Karen Goins's work, an oil on canvas, is among a series of four paintings in the show.

PROBABLY the most engaging works in the show are "The Pleasure Seekers" and "I Fell in Love with a Chocolate Dove," interactive installations by Puni Kukahiko. Utilizing stereotypical images of Hawaii -- a hula girl, macadamia nut candy and postcards -- Kukahiko creates something she calls "the paradise construct."

The paradise construct "examines what we are being fed (culturally)," she says. "It has been the subject of my work for a long time."

For "Chocolate Dove," Kukahiko covers a wall with touristy postcards of sunsets. On a nearby table, she displays a hula girl cast in chocolate. Next to the figure is a candy tray offering visitors chopped-up pieces of chocolate hula girl, some with macadamia nuts, others with slices of dried mango. Some chunks are recognizable body parts of the hula girl; others are too difficult to make out.
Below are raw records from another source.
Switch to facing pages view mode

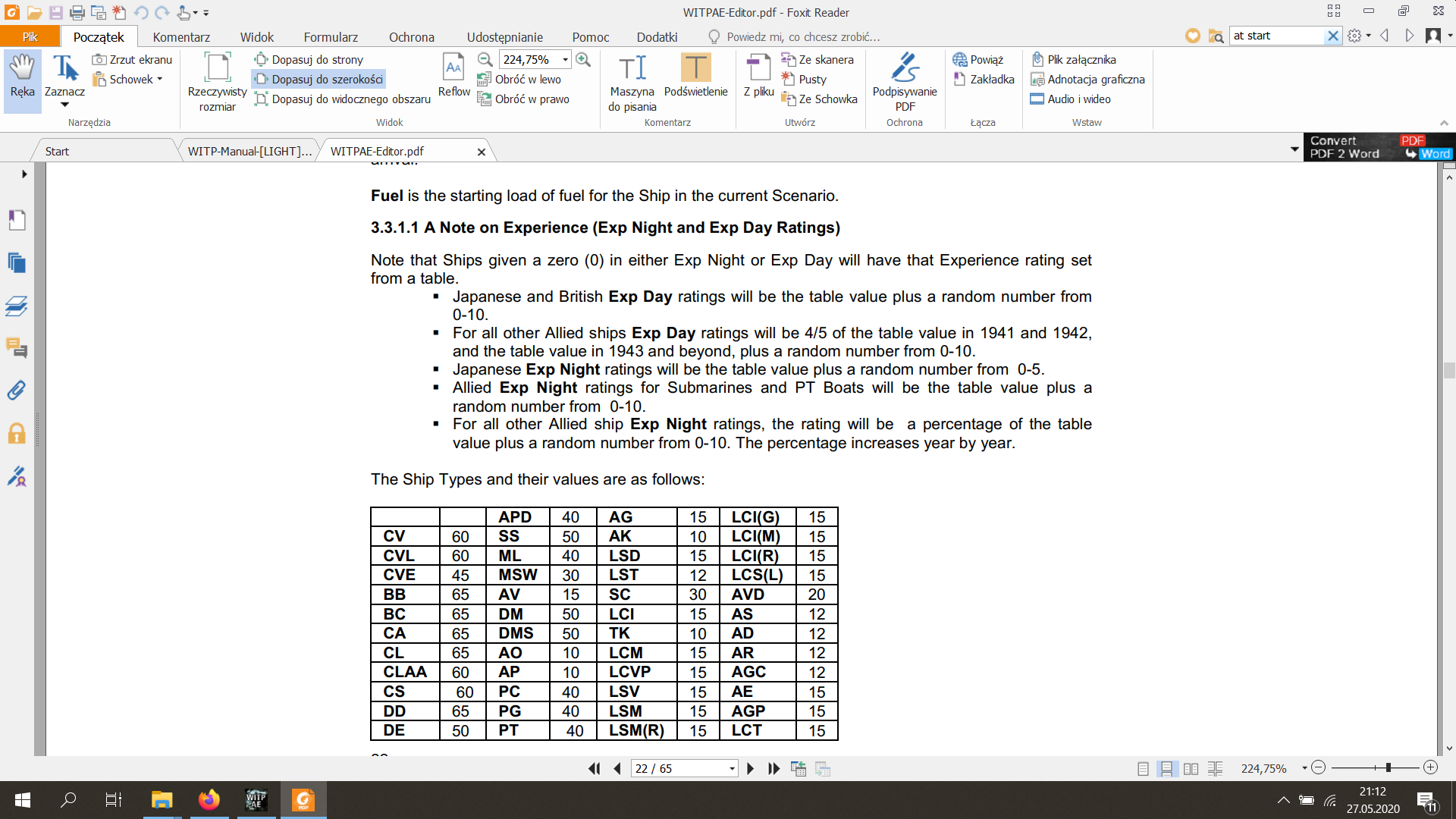tap(1191, 768)
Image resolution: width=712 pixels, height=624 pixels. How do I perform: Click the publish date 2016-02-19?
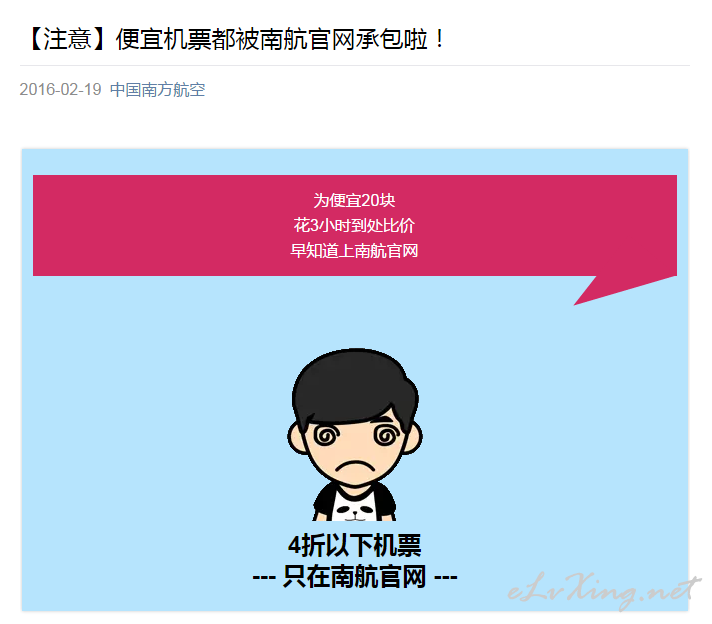(x=60, y=89)
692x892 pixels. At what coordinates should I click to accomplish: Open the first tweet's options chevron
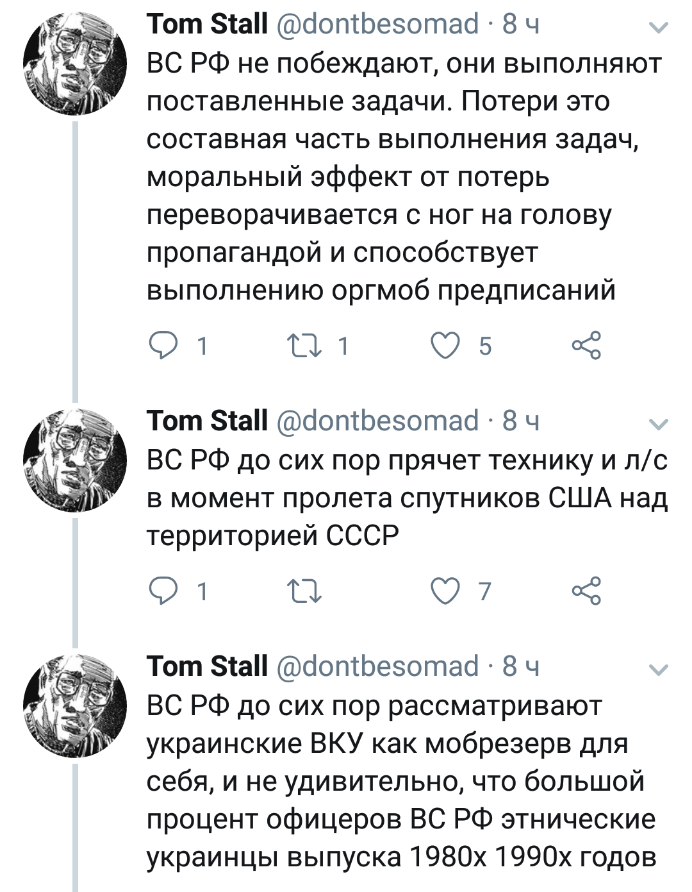click(x=657, y=24)
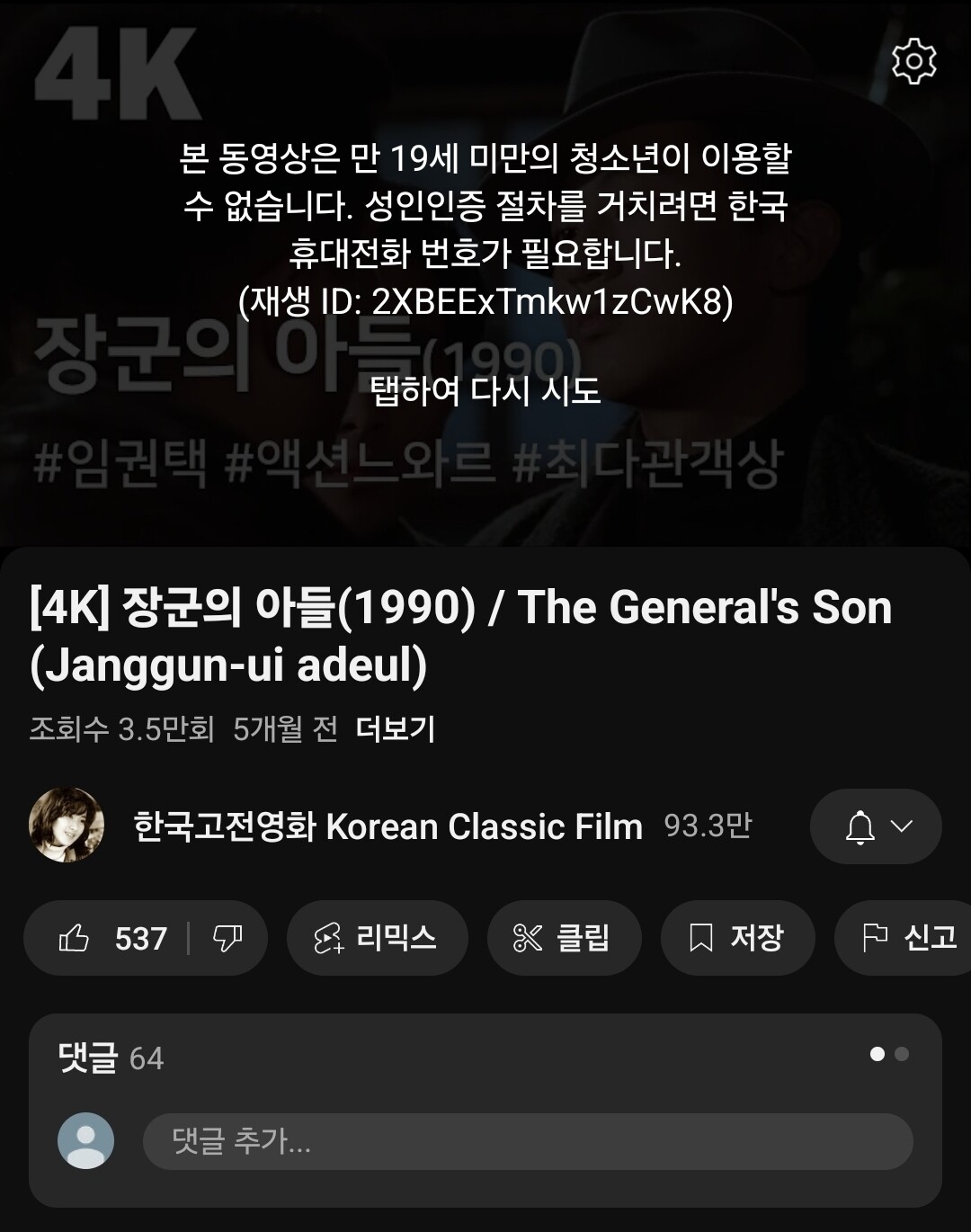971x1232 pixels.
Task: Open the player settings gear icon
Action: 913,61
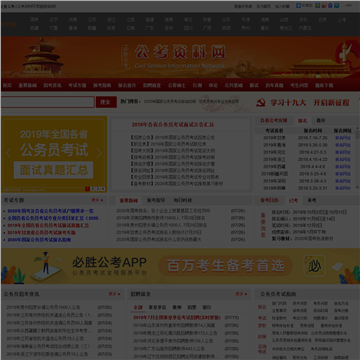Select the 未考 tab
Screen dimensions: 360x360
coord(312,200)
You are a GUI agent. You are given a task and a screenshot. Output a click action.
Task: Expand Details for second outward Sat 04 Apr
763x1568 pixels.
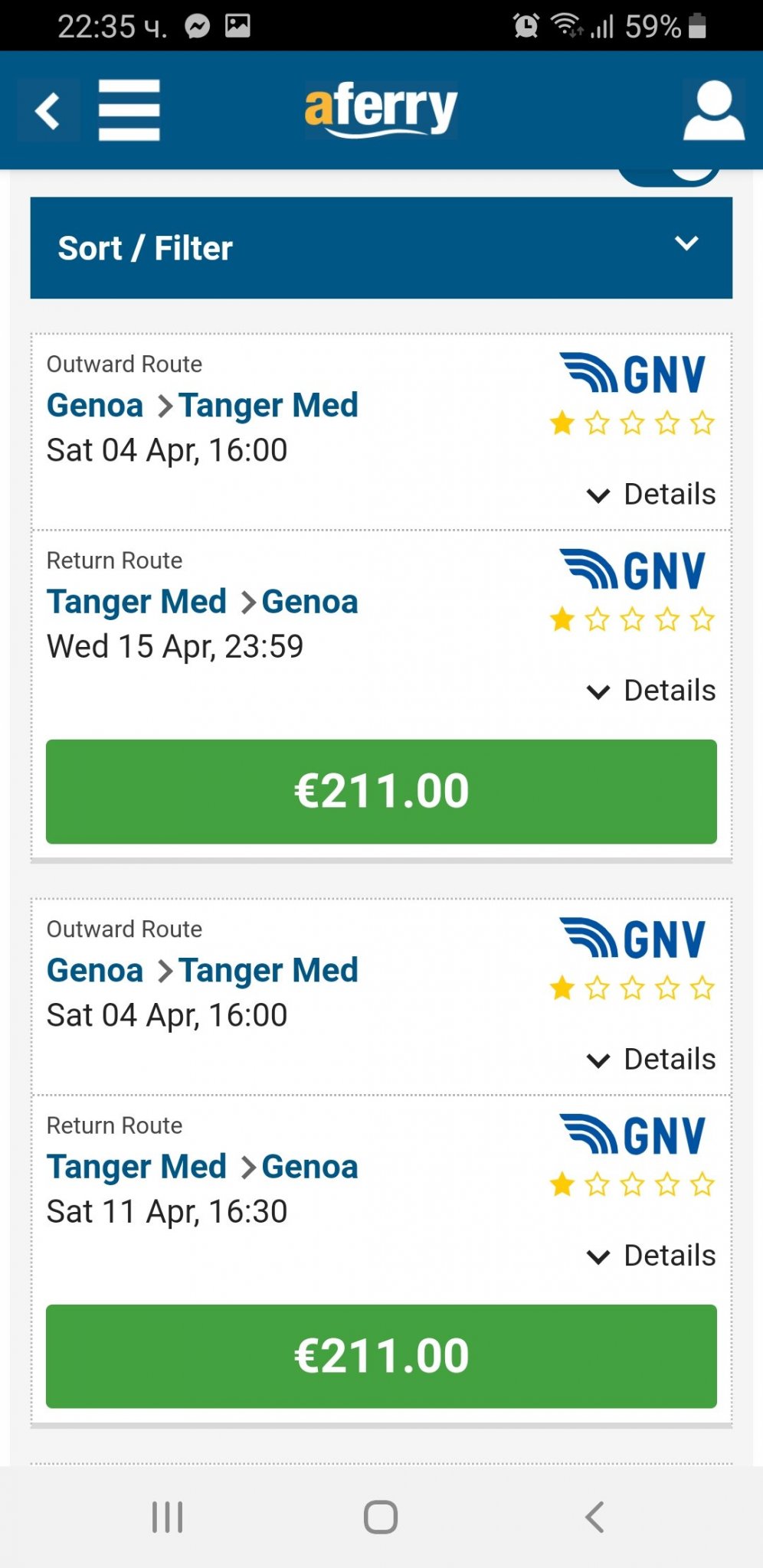coord(652,1060)

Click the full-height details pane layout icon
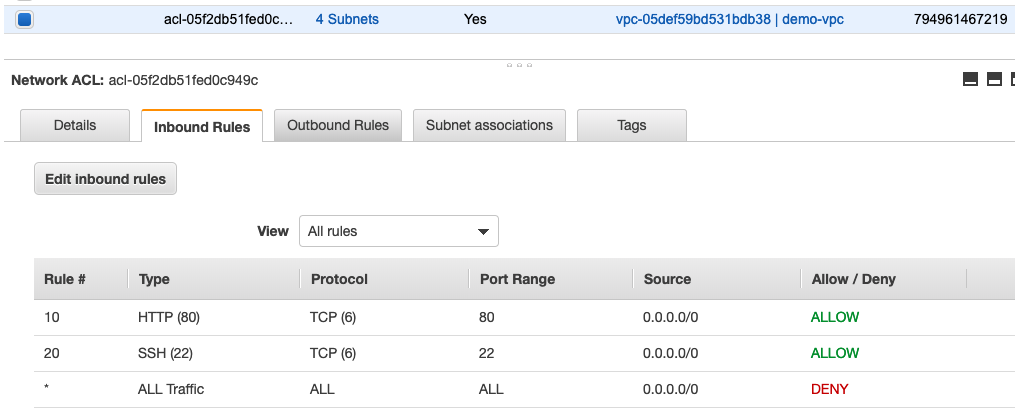1011,80
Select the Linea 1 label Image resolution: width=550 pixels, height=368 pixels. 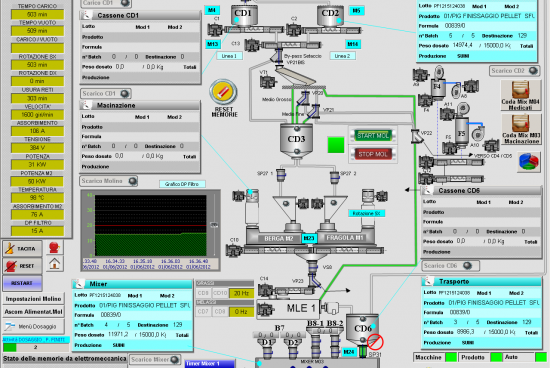coord(229,56)
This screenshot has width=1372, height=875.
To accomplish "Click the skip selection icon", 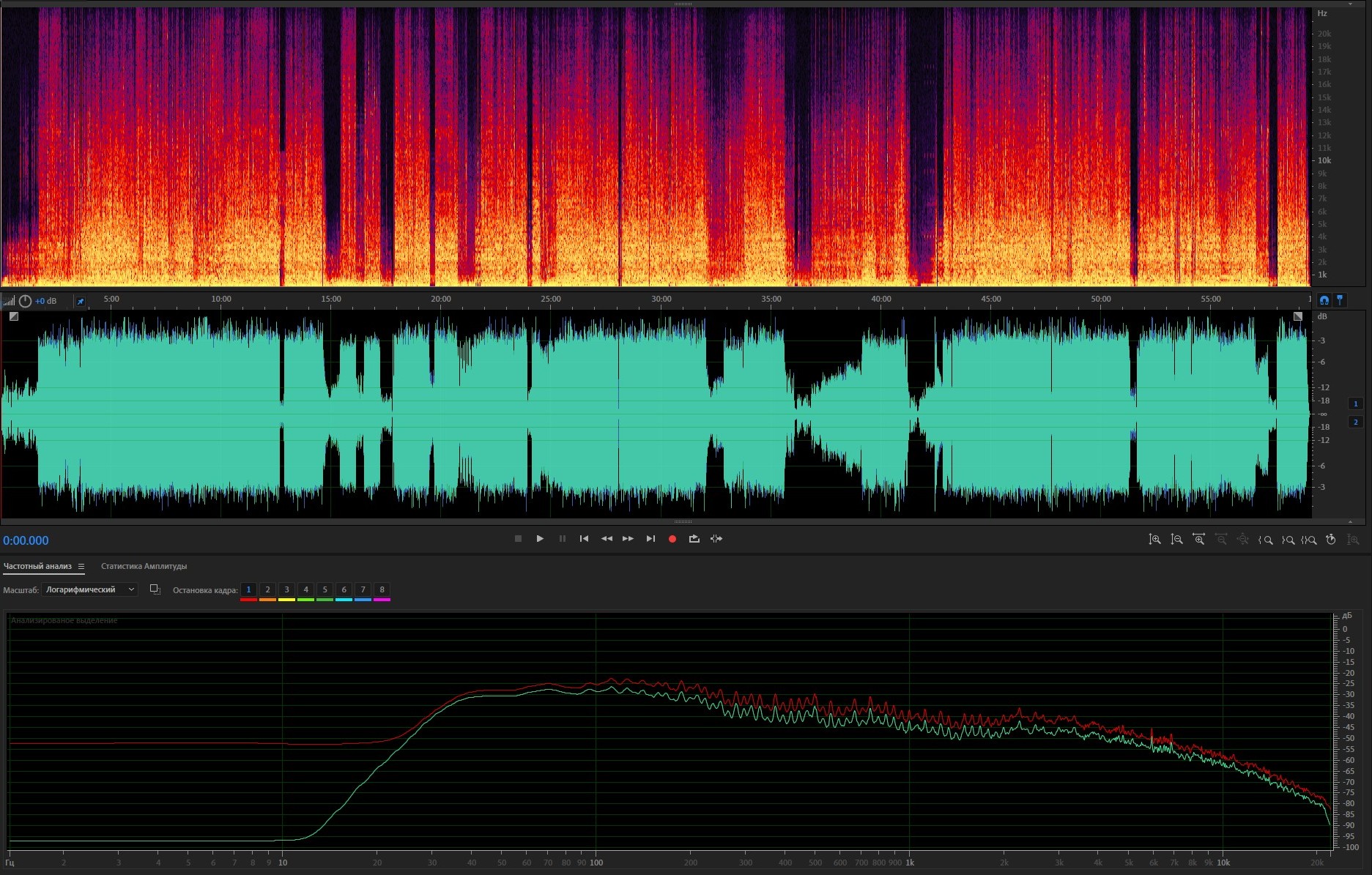I will (x=716, y=539).
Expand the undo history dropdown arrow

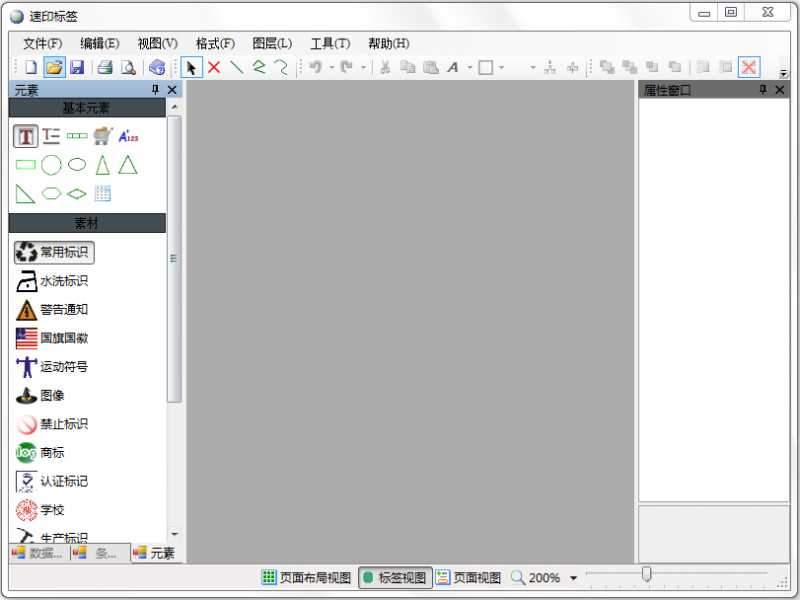click(332, 68)
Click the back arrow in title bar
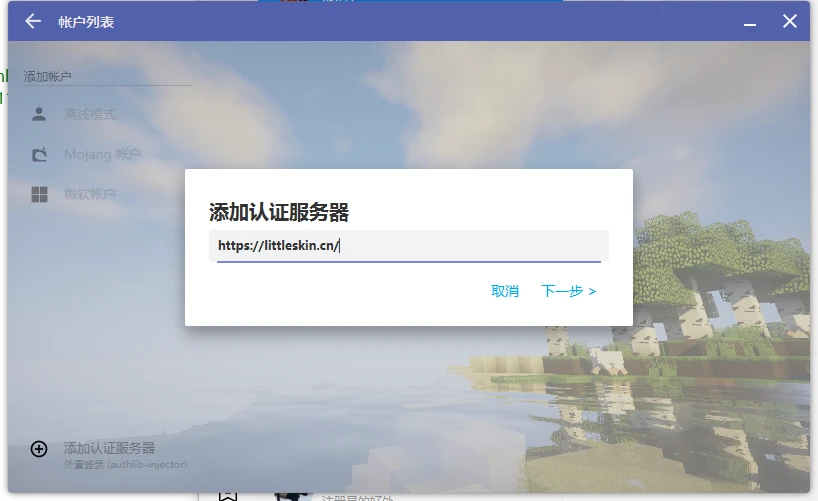This screenshot has width=818, height=501. coord(34,21)

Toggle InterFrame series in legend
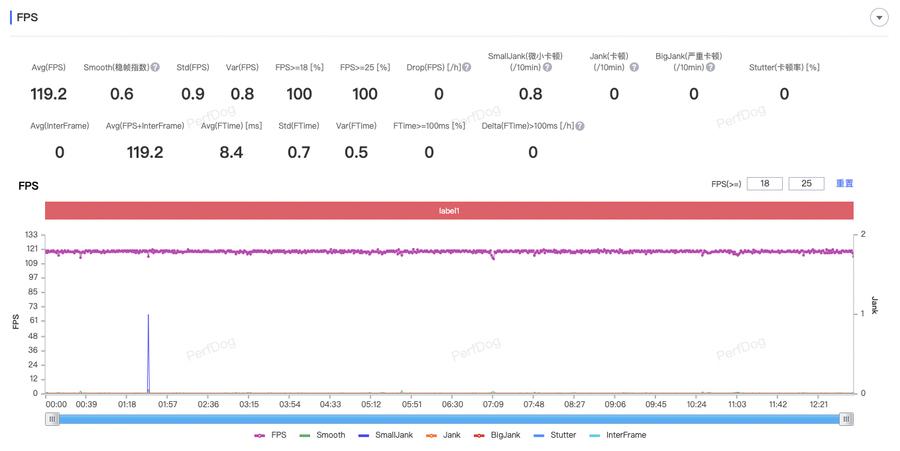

Kukahiko says the mango is a reference to Gauguin, who "served up native feminine sexuality in his work."


Puni Kukahiko's "The Paradise Seekers," is an installation made of chocolate and light. Kukahiko runs live video over 16 white chocolate hula girls.

ON THE OTHER SIDE of the postcarded wall is "The Pleasure Seekers." Two rows of white chocolate hula girls are mounted on the wall. Superimposed on the repetitive images is live video of gallery patrons on the other side, selecting chocolates before the backdrop of orange sunsets.

"When people are selecting the candy, they stay on the video longer," Kukahiko laughs. "I'm still casting chocolate every night."

Kukahiko made the mold of the hula girls herself. "I bought a hula girl statue in Waikiki. The label says she was 'cast in simulated lava,' which means plastic," she says with a grin. "I made a mold out of rubber from it."

Kukahiko says the ideas for her installation came after she couldn't get a hapa-haole Hawaiian song out of her mind. "The title was something like 'I Fell in Love with a Hapa-Haole Hula Girl,'" she says. One of her responses to the song was to address "hybridization" through the use of both dark and light chocolates to cast the hula girls.

While Kukahiko is getting plenty of mileage out of the hula girl mold, one wonders what she would possibly do with all those postcards.

"Maybe I'll mail them out to some unsuspecting friend in some underhanded way," she says, laughing. "I'll accost them with it."


"Slipping up," above, is among eli baxter's humorous mixed media work.